The Department of Defense wants the U.S. military to innovate, and it is pushing a number of initiatives in pursuit of that goal. One, which made headlines recently due to an overhaul of its leadership, is the Defense Innovation Unit Experimental (DIUx)—a Silicon Valley-based Pentagon office that seeks to further relationships between the military and the tech sector. The idea behind DIUx is that the U.S. military needs greater access to novel sources of new technology to maintain its qualitative military superiority in a world where advanced technologies quickly proliferate.

A recent op-ed in Defense One by a retired naval officer and former national security official demonstrates why this technological focus is misguided. Unfortunately, the author also falls victim himself to an important misconception about military innovation.

The piece in question, by Jeff Eggers of the New America Foundation, makes a number of important critiques about the current Pentagon approach to innovation. He writes:

Defense Secretary Ash Carter’s recent trips to Silicon Valley, Austin, and Cambridge reflect the Pentagon’s deliberate outreach to the technology sector and a clear priority on innovation. But technology is not the solution to the problem of innovation. Rather, innovation is a solution to the problem of technology. Its crux is agility in adjusting strategy and operations, which rests first in how an institution thinks, which is in turn a function of people and their development.

Too often innovation is conflated with new technology, new weapons, and other shiny objects. Technology is important, but it is rarely sufficient—and, in some cases, not even necessary for innovation to occur. For example, historians have pointed to the wars of the French Revolution and the Napoleonic Wars that followed as a “military revolution.” However, the changes were more about scale, organization, and doctrine than technology. As British historian Michael Broers has noted, weapons technology at the time remained static and sometimes, due to necessity, regressed. Conversely, an overabundance of attention on technology can lead to missed opportunities for innovation—which is what some scholars argue occurred with regards to information technology following the Cold War.
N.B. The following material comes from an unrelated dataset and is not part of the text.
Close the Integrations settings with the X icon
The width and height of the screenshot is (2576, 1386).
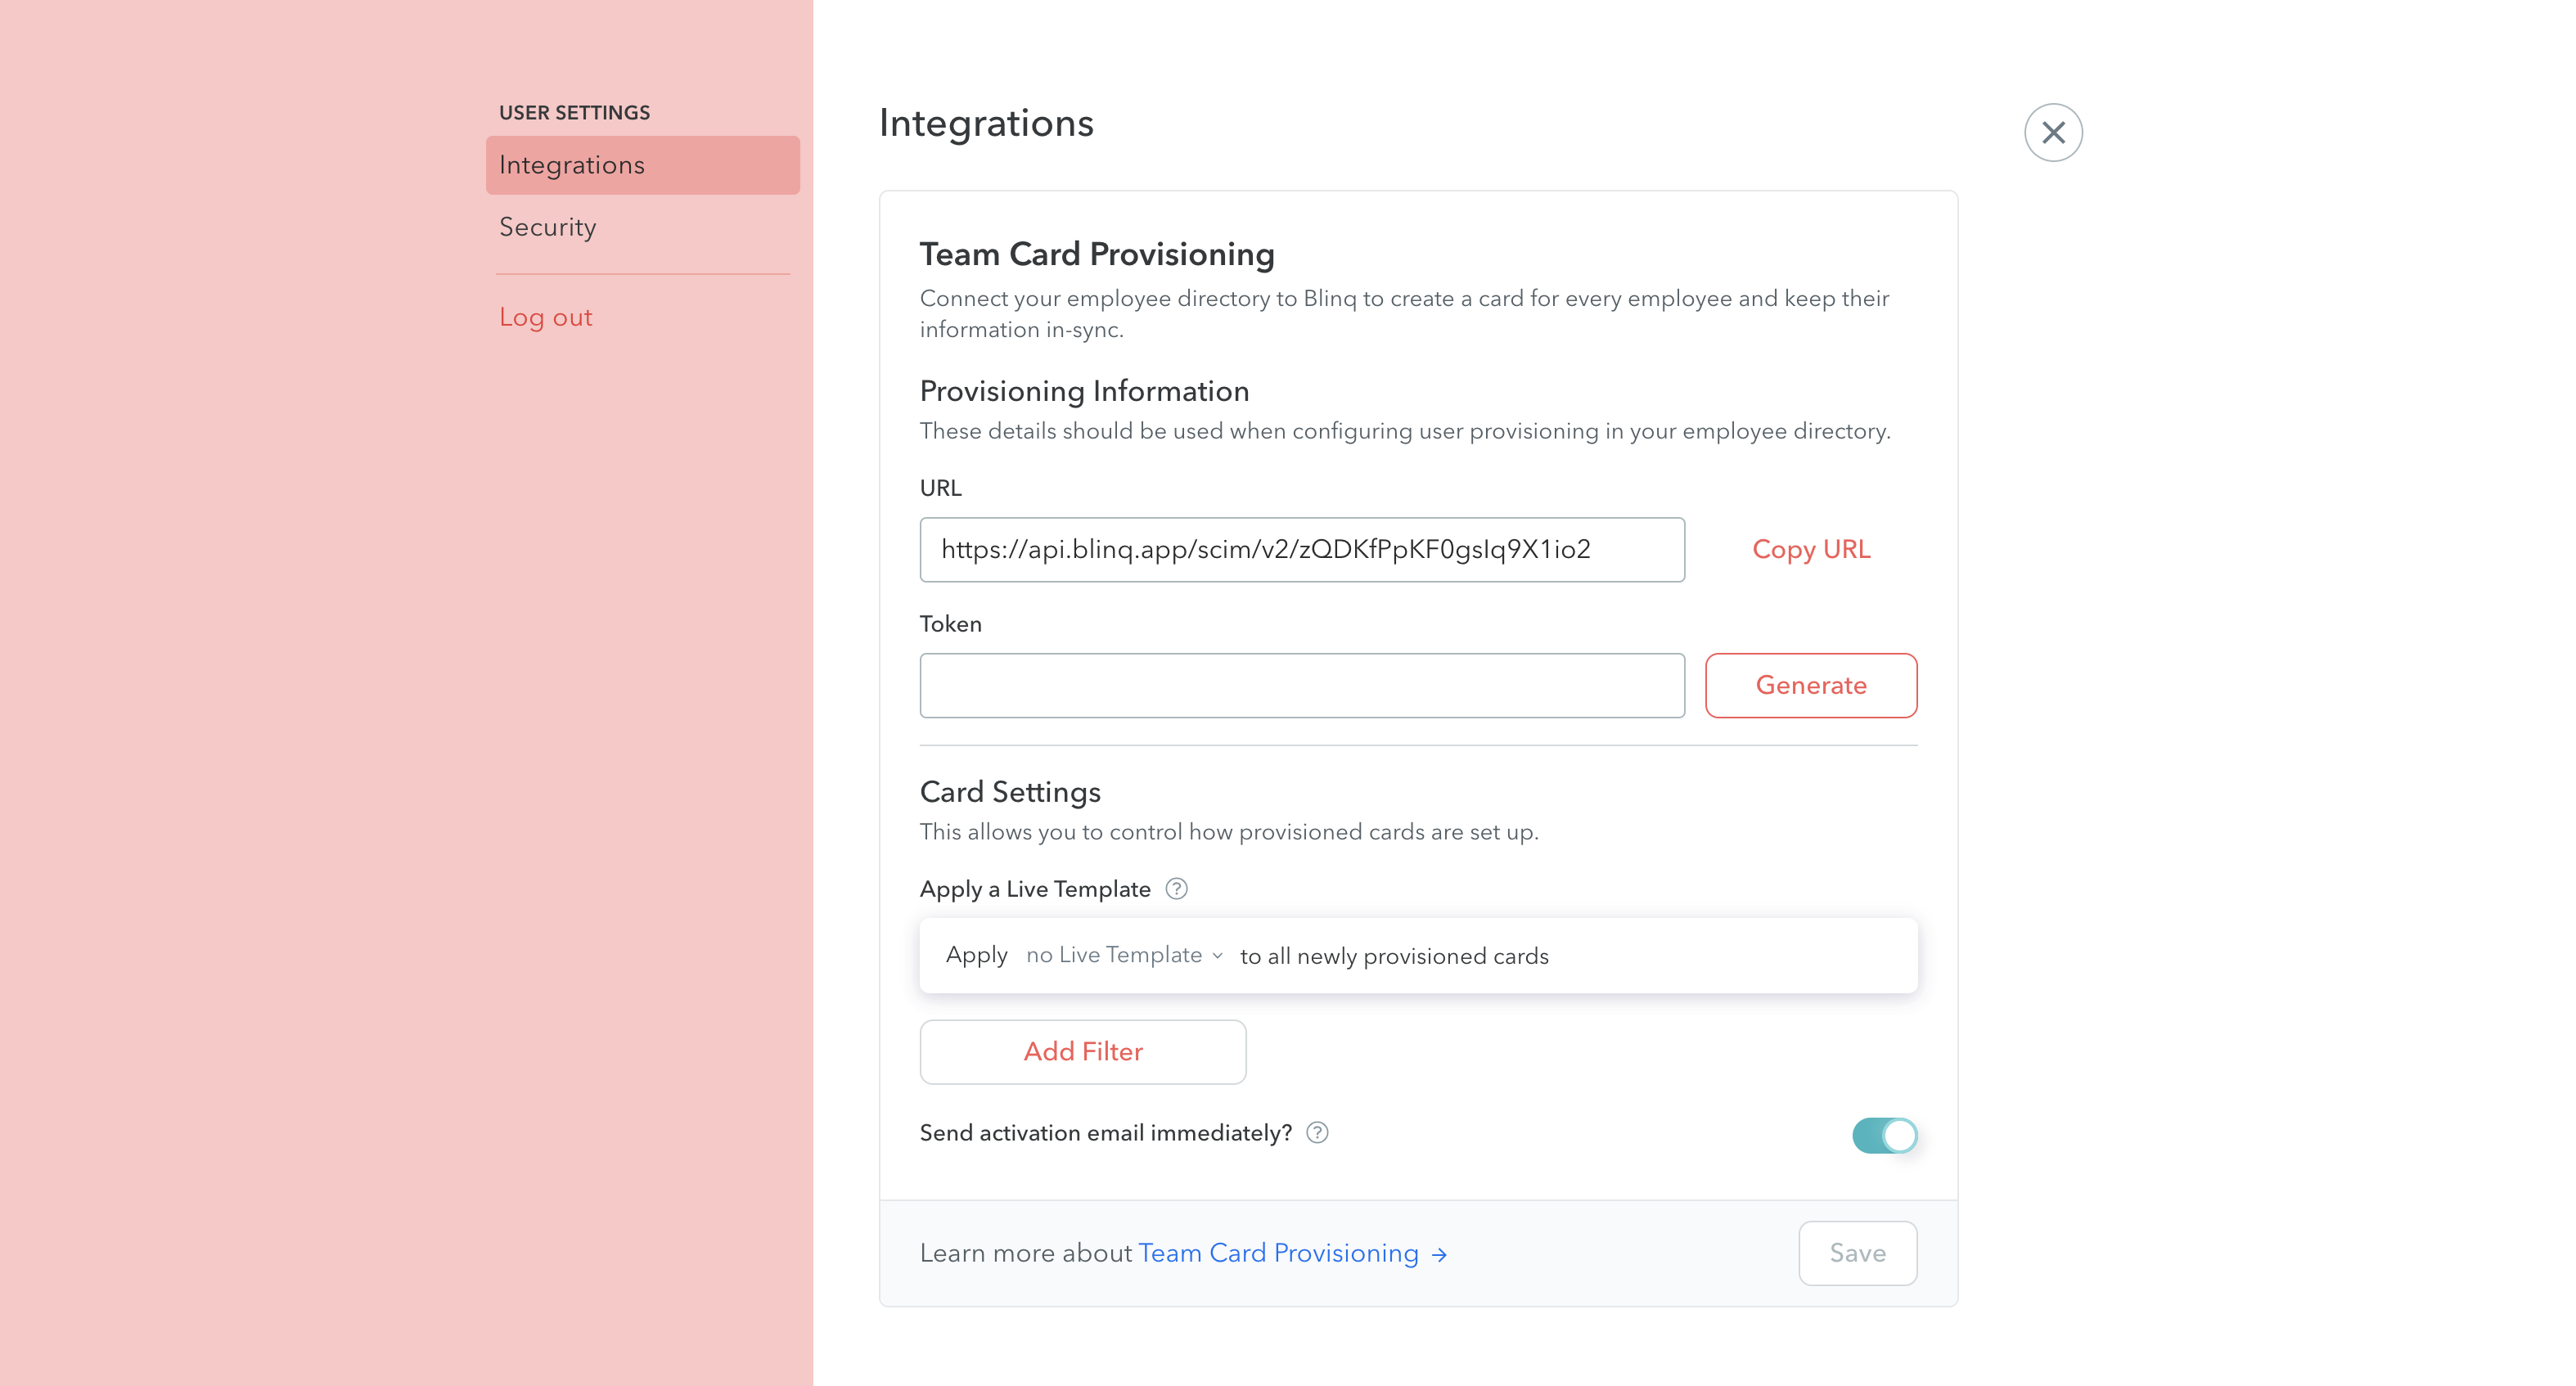tap(2053, 132)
While he is correct that technology is not synonymous with innovation, Eggers also fails to provide a definition for it. He suggests that tactical ingenuity the Colombian military had employed to rescue hostage held by rebels of the Revolutionary Armed Forces of Colombia (FARC) was innovation because it succeeded where U.S. Special Forces using advanced technology had failed. But while tactical ingenuity is important—often meaning the difference between life and death—is that what it means to innovate?

The meaning of innovation is notoriously difficult to pin down. Scholars who study military innovation often fail to define it, define it problematically, or define it without differentiating from other changes. But the differentiation is important. It explains why something is innovative rather than simply the introduction of a new weapon or ingenuity demonstrated in the field.
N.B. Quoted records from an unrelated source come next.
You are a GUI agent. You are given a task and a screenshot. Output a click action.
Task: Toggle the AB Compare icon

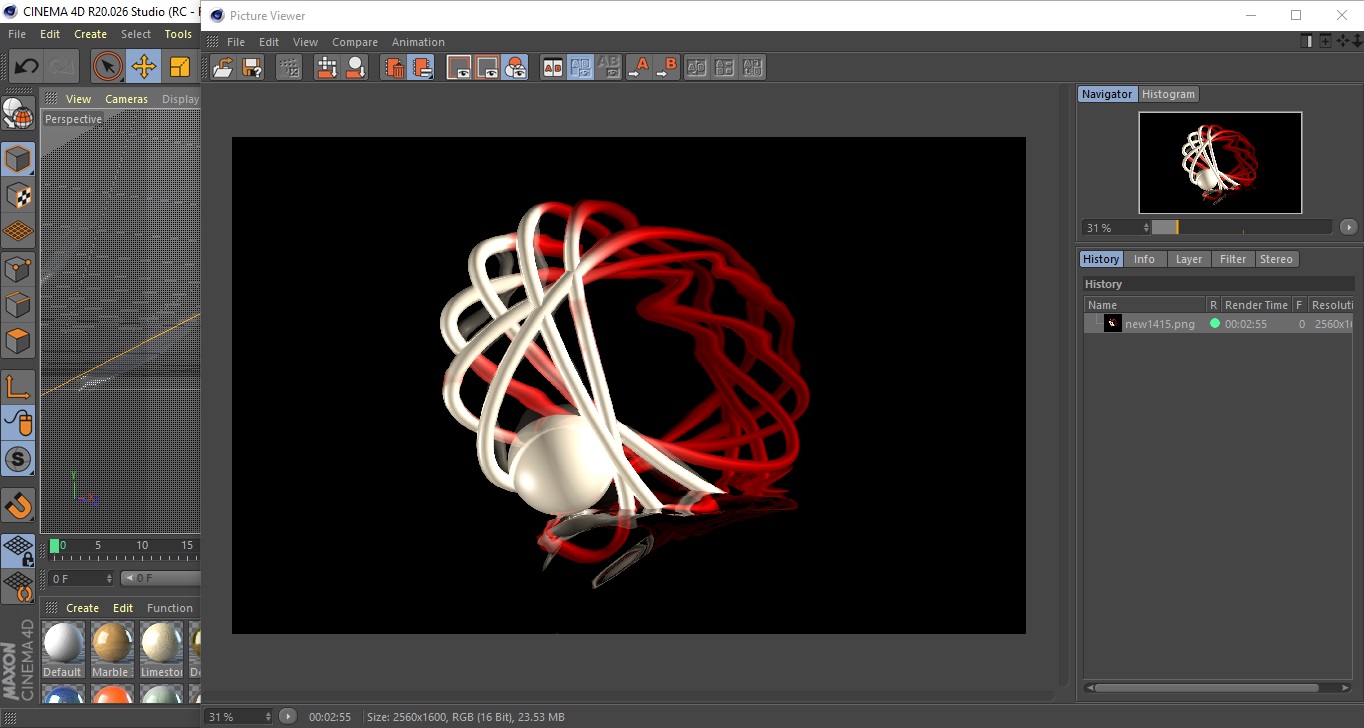click(x=552, y=67)
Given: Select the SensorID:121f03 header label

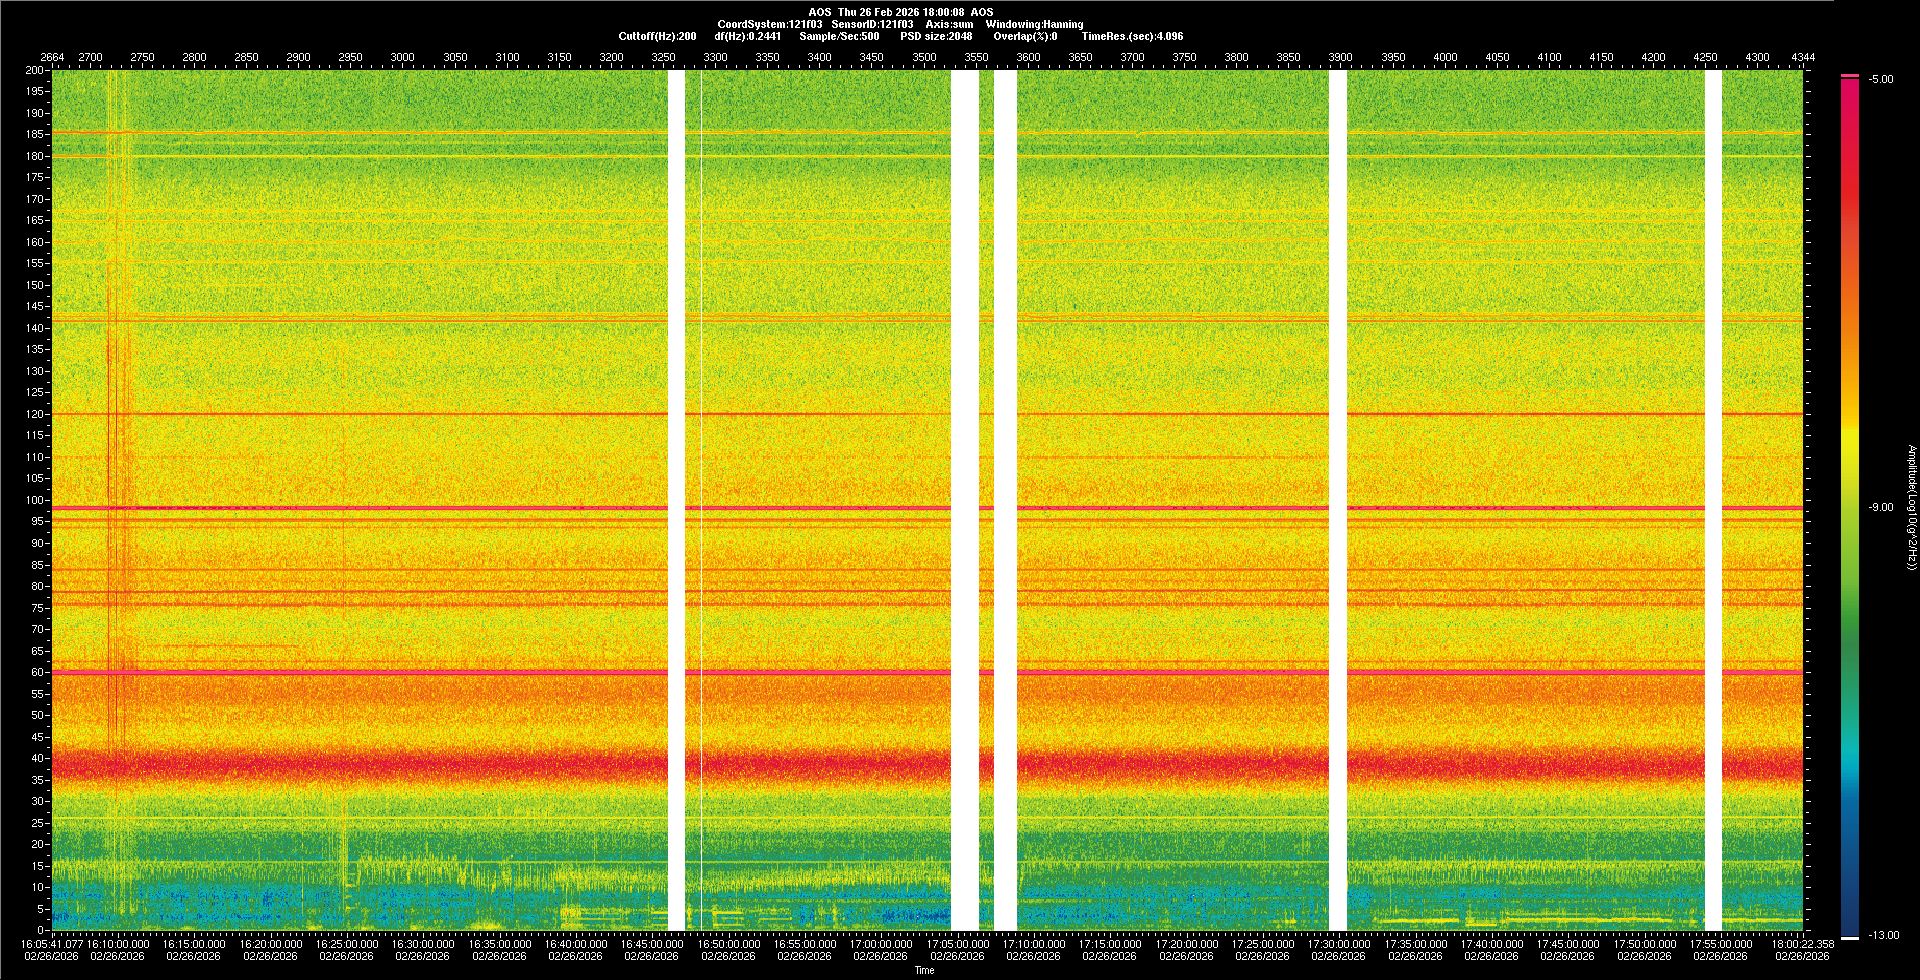Looking at the screenshot, I should pos(872,24).
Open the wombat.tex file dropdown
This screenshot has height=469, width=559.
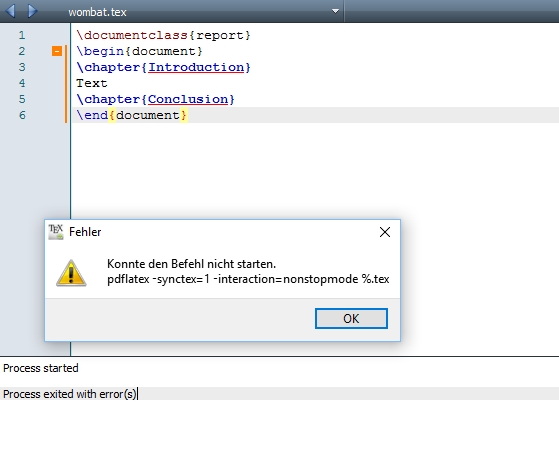(335, 11)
The failure to differentiate between the new weapons or tactical ingenuity, on the one hand, and innovation, on the other, can lead to problematic policy advice. Eggers suggests that in seeking greater innovation, the U.S. military needs to focus on promoting smarter officers. Pointing to reports of a “brain drain” in the U.S. military and a “systematic bias” against promoting officers with a higher cognitive ability, he suggests embracing Secretary of Defense Ashton Carter’s Force of the Future proposals as a way to loosen up promotion requirements and allow for those more willing to “rock the boat” to rise to the top.
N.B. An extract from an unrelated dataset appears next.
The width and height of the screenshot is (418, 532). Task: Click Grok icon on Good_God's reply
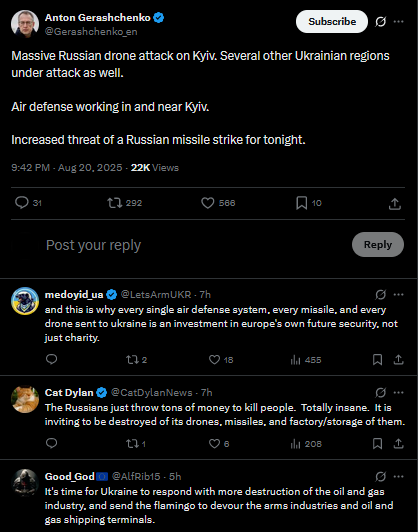(380, 477)
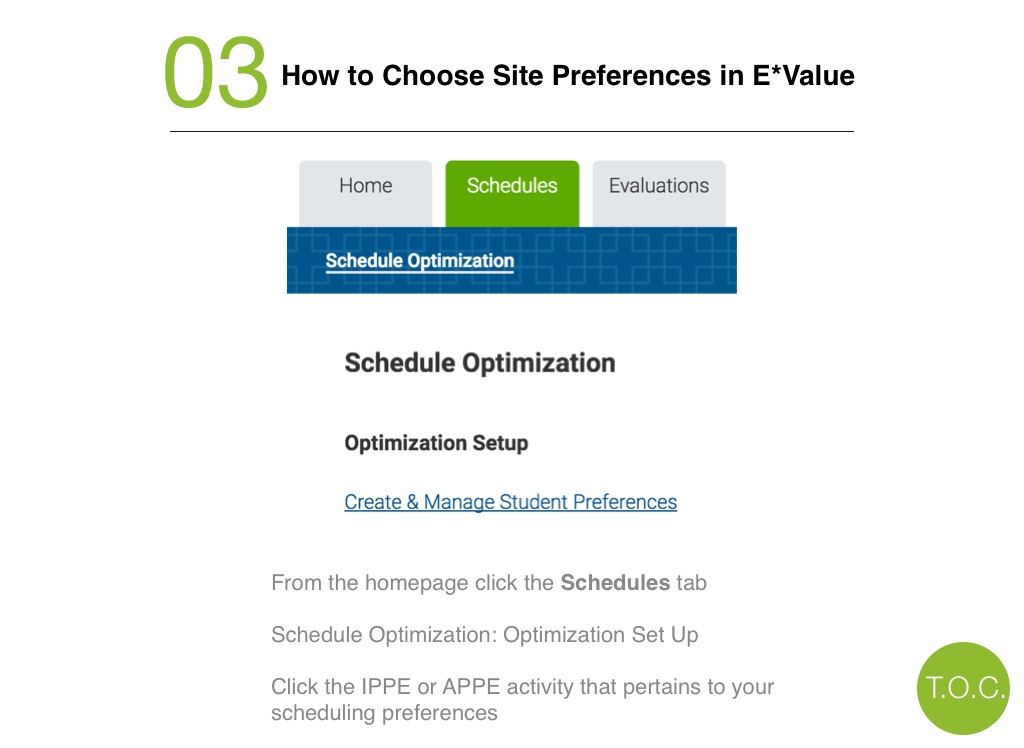Image resolution: width=1024 pixels, height=748 pixels.
Task: Click the APPE word in instructions
Action: click(x=471, y=687)
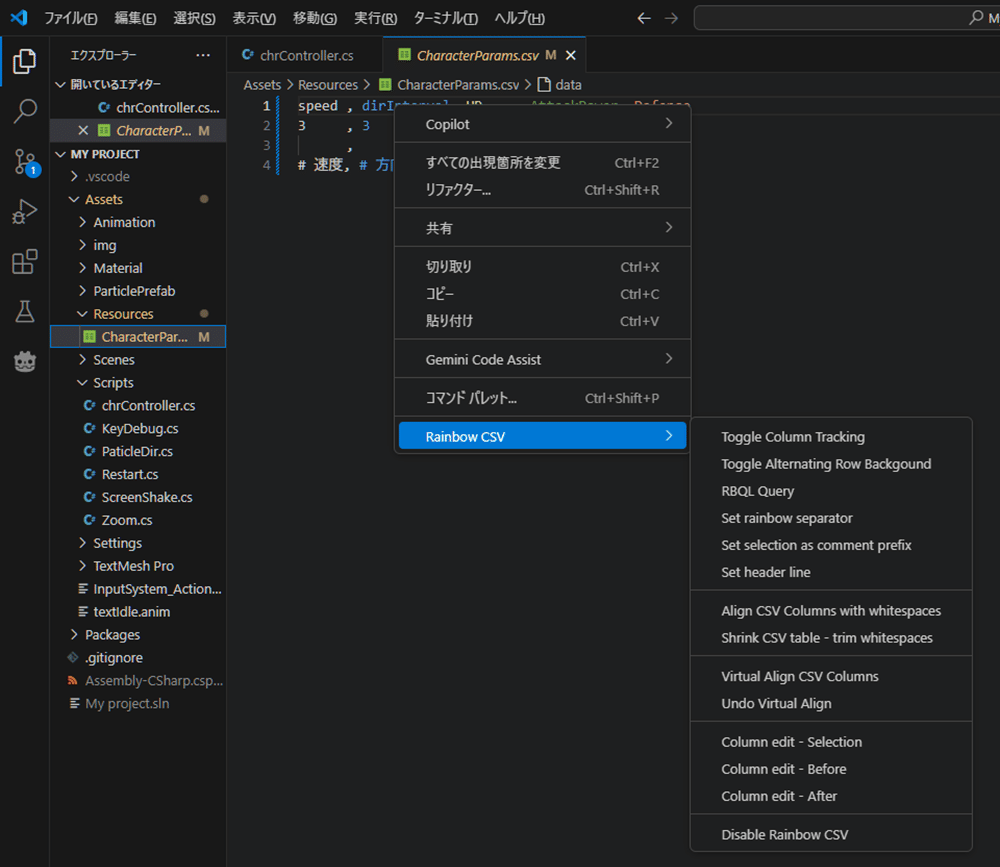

Reforming military promotion practices is a fine suggestion on its own, but it is unlikely to provide greater innovation. In their edited volume on military innovation in the interwar period, historians Williamson Murray and Allen R. Millett found little evidence that “visionaries” were the key to innovation. Instead, skill in bureaucratic politics is key. Innovation is about change to an organization, often involving technology, but more importantly dealing with structural changes to organizational hierarchies and the introduction of new doctrines. Having smarter officers is something worth pursuing on its own. However, unless they have an understanding of bureaucratic politics and organizational change, their vision will provide little innovation.